A public viewing of his body was held at the Santo Cristo Chapel, then his body was brought to his hometown on July 13, 1968. His was buried at Guagua Cemetery in Pampanga.

Simaron Brothers was shown posthumously at the Globe Theater, and the blurb capitalized on his sensational death by touting his last movie as a “picture that will project the living image of Jess Lapid in the hearts of millions..”.
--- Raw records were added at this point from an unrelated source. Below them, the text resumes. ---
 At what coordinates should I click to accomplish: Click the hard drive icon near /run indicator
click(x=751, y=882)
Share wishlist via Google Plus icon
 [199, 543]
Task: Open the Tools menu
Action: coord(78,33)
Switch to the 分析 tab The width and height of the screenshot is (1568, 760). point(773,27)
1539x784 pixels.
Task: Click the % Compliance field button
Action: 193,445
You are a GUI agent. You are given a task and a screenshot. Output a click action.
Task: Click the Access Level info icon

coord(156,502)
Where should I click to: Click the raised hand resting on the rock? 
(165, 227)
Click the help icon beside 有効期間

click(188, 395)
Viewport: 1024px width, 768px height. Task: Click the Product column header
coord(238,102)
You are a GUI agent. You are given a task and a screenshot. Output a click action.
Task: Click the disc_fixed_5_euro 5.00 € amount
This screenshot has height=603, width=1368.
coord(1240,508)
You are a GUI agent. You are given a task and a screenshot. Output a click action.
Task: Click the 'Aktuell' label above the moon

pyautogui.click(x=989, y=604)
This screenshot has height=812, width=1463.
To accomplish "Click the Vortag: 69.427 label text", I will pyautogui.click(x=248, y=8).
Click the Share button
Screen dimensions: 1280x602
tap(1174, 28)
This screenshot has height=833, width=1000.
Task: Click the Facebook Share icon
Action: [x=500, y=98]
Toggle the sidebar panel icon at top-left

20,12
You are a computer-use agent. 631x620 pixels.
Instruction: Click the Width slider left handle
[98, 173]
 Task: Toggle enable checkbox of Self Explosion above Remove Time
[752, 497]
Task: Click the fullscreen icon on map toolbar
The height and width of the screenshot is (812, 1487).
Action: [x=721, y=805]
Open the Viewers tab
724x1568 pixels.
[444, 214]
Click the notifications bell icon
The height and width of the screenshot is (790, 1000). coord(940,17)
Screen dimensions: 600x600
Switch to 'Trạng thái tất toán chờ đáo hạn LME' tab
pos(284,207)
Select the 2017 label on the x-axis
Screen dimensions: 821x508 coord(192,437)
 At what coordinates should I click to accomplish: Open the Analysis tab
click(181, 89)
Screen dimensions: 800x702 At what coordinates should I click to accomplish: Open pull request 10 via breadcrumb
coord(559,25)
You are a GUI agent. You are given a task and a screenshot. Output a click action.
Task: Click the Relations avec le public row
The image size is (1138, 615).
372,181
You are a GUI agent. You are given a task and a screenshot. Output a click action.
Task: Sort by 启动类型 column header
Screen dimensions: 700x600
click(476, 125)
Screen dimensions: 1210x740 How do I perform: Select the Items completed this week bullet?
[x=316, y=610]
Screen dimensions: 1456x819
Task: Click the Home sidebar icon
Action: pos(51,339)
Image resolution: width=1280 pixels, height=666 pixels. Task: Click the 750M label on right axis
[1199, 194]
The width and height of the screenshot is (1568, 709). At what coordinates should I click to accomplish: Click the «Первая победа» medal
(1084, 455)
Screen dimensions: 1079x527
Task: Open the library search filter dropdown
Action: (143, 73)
As a belated tribute, his nephew Lito Lapid appeared as Jess Lapid in the biopic The Jess Lapid Story, released in 1978. He also immortalized the iconic role of Leon Guerrero, first originated by Jess in the 1968 film, “Leon Guerrero: Laban sa 7 Kilabot”.

Lapid Sr. is regarded as one of the stunt performers who transitioned to leading roles in action films, alongside actors such as Lito Lapid, Fernando Poe Jr., Dante Varona and Baldo Marro. He is associated with the action film genre during his era.

==In popular culture==
- He was portrayed by his nephew, Lito Lapid, in the 1978 biopic film The Jess Lapid Story
- He was portrayed by his son, Jess Lapid Jr., in the 1994 film Epimaco Velasco: NBI.